:: What you will do ::
In the blog post on color point clouds for cobots, which three dimensions must each data point in a point cloud contain at a minimum?

How to Use Color Point Clouds for Cobots


In this blog post, we will discover why collaborative robots (cobots) need color point clouds, three common use cases, and how you can start capturing point clouds yourself.

abb-to-showcase-leading-industrial-robotics-solutions-at-propak-vietnam-2018-smABB's cobot - YuMi. Source:

Cobots and Point Clouds

Today cobots are used in automated manufacturing, pick and place, and quality inspection applications, and they perform tasks that are too laborious, monotonous, or sometimes even too dangerous for human workers (Source: Know your machine: Industrial robots vs. cobots).

By pairing the cobot capabilities with 3D sensors, tasks such as detection, inspection, and processing of random objects become easier and more accurate. With the addition of sensing in three dimensions, cobot applications can also work more efficiently alongside humans. 3D cameras, the sensor equivalent to our own eyes, provide the information needed as point clouds.

Point cloud example - PCB parts

A point cloud consists of data points (pixels), each containing a minimum of 3-dimensions (X, Y, Z) relative to the sensor (the 3D camera). This provides the space and depth information. When talking about high quality point clouds, we want as much data as possible (“density” of pixels with data), with good signal-to-noise ratio. High quality point clouds help the cobots to maneuver in space and for instance grasp target objects better.

The quality of a point cloud data varies based on the characteristic of target object and background. Therefore it is important for developers to choose the right 3D camera to optimize point cloud results and eliminate disturbances by customizing 3D camera's settings.

:: Entries provided ::
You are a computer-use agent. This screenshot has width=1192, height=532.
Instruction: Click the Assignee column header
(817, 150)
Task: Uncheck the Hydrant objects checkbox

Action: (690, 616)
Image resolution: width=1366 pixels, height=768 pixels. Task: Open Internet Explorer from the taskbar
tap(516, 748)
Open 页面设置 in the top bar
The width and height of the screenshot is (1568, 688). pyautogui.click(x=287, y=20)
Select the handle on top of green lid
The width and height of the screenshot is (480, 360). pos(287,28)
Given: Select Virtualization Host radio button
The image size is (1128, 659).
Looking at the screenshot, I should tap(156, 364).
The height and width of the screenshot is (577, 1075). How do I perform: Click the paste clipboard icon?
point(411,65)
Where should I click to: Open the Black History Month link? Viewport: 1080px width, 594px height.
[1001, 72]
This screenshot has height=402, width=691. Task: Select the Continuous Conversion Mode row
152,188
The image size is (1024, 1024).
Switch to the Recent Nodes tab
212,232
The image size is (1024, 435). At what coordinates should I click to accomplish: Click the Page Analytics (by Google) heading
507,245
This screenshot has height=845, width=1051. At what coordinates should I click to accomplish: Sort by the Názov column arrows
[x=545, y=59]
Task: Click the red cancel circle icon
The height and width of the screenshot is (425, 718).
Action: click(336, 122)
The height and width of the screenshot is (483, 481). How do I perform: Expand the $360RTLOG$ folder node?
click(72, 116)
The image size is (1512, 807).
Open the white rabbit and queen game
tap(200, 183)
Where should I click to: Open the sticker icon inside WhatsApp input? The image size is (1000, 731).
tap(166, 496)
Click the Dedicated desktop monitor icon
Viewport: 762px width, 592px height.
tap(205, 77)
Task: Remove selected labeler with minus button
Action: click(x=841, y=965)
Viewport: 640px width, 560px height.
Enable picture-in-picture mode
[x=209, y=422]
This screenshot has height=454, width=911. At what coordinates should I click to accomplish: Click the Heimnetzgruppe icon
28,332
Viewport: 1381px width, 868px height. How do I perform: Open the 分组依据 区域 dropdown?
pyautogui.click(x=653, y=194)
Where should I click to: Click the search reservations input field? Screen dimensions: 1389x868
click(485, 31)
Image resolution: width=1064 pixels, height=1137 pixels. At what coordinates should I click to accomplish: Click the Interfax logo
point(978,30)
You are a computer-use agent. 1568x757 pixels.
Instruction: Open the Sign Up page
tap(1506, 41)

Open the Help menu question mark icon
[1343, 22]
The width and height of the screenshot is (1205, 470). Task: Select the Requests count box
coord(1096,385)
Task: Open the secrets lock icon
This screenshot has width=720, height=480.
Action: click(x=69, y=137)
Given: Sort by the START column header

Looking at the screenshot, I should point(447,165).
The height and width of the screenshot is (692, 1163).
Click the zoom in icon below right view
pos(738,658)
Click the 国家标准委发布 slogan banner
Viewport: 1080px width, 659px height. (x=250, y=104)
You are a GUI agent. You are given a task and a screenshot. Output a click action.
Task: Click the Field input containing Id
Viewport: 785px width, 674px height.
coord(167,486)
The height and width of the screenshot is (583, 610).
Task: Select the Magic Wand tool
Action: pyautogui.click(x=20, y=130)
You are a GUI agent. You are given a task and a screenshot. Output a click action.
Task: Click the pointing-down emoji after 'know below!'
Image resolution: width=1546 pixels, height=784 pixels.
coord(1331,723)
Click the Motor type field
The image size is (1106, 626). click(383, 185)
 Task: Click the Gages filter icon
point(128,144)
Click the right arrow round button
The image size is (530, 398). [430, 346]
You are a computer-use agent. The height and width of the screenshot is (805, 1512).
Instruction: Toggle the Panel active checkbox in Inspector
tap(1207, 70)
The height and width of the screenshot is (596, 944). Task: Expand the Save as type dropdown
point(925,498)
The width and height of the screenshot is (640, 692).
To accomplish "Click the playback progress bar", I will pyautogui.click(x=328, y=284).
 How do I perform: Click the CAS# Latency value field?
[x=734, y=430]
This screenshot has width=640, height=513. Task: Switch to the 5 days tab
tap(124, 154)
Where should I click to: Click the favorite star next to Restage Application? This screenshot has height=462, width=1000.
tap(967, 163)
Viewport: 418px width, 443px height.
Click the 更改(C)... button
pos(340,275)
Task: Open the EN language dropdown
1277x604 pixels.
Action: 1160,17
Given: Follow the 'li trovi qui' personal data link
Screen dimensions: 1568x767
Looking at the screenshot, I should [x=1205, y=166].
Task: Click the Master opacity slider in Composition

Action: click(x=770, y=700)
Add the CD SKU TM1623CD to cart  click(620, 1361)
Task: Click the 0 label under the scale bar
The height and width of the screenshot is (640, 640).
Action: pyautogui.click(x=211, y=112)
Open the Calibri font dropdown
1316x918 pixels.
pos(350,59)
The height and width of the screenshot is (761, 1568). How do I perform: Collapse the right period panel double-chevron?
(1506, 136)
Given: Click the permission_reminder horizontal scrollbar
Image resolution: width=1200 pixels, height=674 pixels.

:: Answer to this problem ::
X, Y, and Z, relative to the sensor (the 3D camera).